— START OF PROVIDED RECORDS —

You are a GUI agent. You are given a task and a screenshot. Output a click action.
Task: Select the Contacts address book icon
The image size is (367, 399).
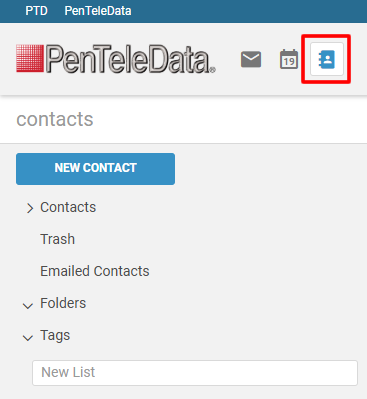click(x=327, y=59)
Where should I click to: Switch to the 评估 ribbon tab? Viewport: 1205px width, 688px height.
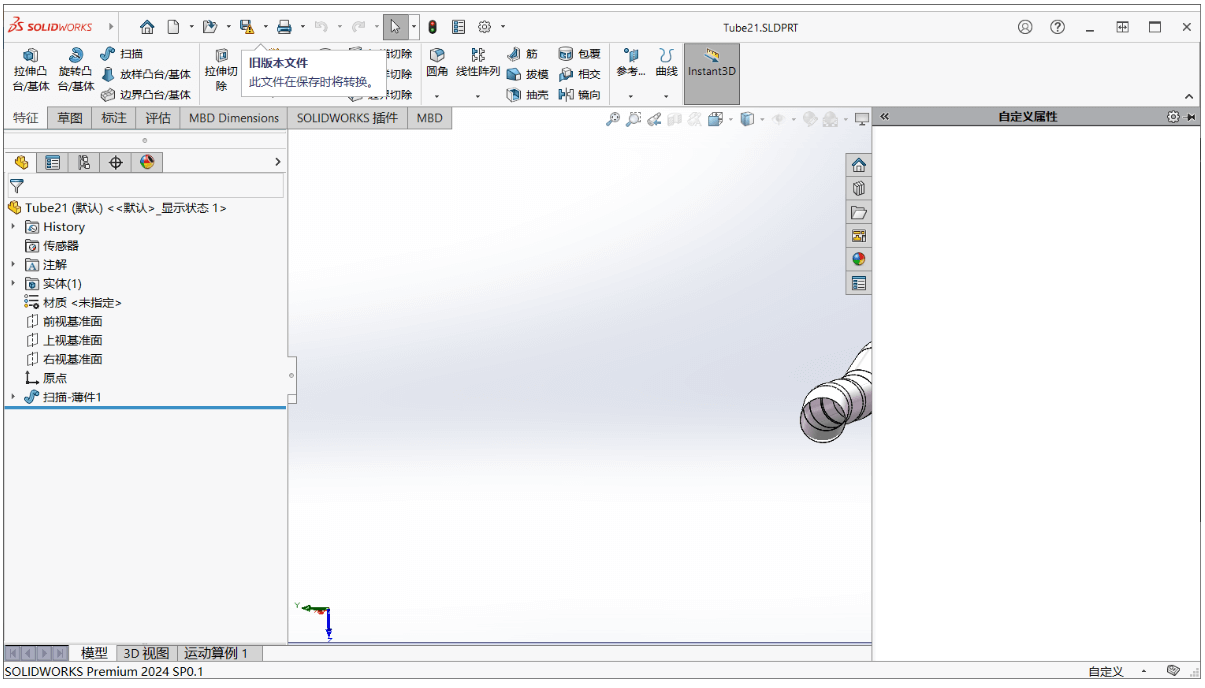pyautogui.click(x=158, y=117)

— END OF PROVIDED RECORDS —
— START OF PROVIDED RECORDS —

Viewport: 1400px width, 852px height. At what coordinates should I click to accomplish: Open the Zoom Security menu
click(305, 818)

— END OF PROVIDED RECORDS —

**AIM:** Retype the rows from the line with "You are a GUI" to the line with "pyautogui.click(x=158, y=117)", keeping every character as it appears, and leave out the pictures.

**RESULT:**
You are a GUI agent. You are given a task and a screenshot. Output a click action.
Task: Select the Contacts address book icon
The image size is (367, 399).
click(x=327, y=59)
Where should I click to: Switch to the 评估 ribbon tab? Viewport: 1205px width, 688px height.
pyautogui.click(x=158, y=117)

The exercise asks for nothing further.